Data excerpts
▬▬▬▬▬▬▬▬▬▬

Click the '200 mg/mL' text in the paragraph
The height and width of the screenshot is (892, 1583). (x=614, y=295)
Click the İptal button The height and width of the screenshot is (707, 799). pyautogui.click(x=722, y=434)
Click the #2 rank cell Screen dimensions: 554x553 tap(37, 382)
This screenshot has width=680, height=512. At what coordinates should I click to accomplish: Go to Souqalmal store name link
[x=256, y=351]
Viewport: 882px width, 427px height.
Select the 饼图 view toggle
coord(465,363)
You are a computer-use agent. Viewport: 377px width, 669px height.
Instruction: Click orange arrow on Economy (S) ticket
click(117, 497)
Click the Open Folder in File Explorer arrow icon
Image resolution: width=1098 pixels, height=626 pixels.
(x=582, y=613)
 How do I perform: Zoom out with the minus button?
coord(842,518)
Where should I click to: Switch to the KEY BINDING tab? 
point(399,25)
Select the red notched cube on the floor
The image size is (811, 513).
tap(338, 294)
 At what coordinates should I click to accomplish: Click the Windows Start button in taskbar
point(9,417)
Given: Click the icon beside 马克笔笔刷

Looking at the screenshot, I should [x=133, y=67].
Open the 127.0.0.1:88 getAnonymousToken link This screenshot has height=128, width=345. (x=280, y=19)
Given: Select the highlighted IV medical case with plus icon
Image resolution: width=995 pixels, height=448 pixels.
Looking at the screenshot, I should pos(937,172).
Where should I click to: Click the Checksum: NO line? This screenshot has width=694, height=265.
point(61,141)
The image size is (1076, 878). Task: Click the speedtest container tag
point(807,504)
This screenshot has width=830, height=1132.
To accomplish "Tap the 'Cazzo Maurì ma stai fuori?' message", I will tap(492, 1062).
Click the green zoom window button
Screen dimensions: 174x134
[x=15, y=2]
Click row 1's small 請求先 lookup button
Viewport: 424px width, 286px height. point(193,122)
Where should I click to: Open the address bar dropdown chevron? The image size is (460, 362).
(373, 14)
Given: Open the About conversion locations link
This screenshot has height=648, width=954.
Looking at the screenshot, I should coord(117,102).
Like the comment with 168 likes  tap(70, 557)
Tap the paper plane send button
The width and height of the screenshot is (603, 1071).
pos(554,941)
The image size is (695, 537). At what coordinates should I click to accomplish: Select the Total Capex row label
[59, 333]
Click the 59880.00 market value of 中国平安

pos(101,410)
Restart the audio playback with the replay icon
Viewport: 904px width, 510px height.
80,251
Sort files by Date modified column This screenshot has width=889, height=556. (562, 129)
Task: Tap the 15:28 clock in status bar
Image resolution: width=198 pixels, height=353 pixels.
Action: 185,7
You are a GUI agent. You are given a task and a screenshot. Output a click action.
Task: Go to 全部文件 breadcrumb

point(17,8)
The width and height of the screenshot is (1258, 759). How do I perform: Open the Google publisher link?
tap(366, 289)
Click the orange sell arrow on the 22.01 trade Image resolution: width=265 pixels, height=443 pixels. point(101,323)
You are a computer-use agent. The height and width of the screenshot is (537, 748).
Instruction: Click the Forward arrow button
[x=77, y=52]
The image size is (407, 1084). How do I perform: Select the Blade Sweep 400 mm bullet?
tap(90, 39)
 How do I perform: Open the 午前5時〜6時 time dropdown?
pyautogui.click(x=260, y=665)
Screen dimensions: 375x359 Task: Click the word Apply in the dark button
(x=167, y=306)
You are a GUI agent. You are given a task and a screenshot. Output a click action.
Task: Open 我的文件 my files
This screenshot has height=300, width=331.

▬▬▬▬▬▬▬▬▬▬

§ TASK DESCRIPTION
Considering the records above, count the lines where the string "files" occurs and return that number alone.

§ SOLUTION
2